Also, there exists no real guideline as to what would be "sufficient
evidence". How much better would the survival of screening participants would
have to be? In exchange, how much pain may be inflicted on people who get
false-positive results. This discussion is extremely difficult. And once you
are in the situation that you or somebody close to you get's diagnosed with
cancer, it becomes really difficult to deal with arguments like: "On average
the whole population does not benefit from you having diagnosed your cancer
early so that after some small surgery, you'll continue living as if nothing
had happened."

------
mft_
I was really hoping for a strong conclusion to this article - a powerful
answer to the obvious question of 'so what now?'. After all, the author has
just spent a lot of words tearing down the (generally well-meaning) attempts
of scientists (and others) to prolong the lives of people who are diagnosed
with cancer.

But all we get at the end is _" Conservative cancer medicine, as I envision
it, would engage in less testing, treatment, fear-mongering, military-style
rhetoric and hype. It would recognize the limits of medicine, and it would
honor the Hippocratic oath: First, do no harm."_.

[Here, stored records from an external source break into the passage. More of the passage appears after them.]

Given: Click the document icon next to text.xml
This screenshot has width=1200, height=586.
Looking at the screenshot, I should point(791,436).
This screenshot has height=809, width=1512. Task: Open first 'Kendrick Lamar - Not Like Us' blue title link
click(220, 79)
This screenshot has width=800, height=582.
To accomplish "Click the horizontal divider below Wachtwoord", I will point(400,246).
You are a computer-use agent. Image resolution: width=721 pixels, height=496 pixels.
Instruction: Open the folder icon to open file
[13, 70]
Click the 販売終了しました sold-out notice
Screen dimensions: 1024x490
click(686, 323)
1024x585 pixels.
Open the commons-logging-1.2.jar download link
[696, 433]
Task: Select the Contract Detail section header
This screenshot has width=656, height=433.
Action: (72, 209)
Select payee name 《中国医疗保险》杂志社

Fuckin' really? No details, no data, no actual suggestion (or idea?) of how to
actually implement this? No analysis of how (or even whether) this will help
people?

And of course, let's ignore the fundamental hypocrisy here: having just spent
an article discussing how shit doctors (apparently) are at doing the best
thing for their patients, he apparently wants doctors to be the ones in
control of this new, 'do less' approach? Fucking clueless clickbait blog
nonsense - the Scientific American should be ashamed that this made it through
their editorial process as is.

-

Also, let's examine these two sections:

 _" But one study found that 72 new anticancer drugs approved by the FDA
between 2004 and 2014 prolonged survival for an average of 2.1 months. A 2017
report concluded that “most cancer drug approvals have not been shown to, or
do not, improve clinically relevant end points,” including survival and
quality of life.

Medical conservatives happily adopt new therapies “when the benefit is clear
and the evidence strong and unbiased,” the authors emphasize, but many alleged
advances “offer, at best, marginal benefits.”"_

Who, exactly, is going to serve as the judge and jury for what constitutes a
sufficient improvement in clinically relevant endpoints? Should that role be
given to "medical conservatives" \- i.e. people who the author thinks are more
trustworthy than people who disagree with him?

(PS I fully understand the application of cost:benefit analyses to new drugs -
and maybe this is a direction that the US needs to go. But note that the
author's conclusion section didn't even touch on this as an option.)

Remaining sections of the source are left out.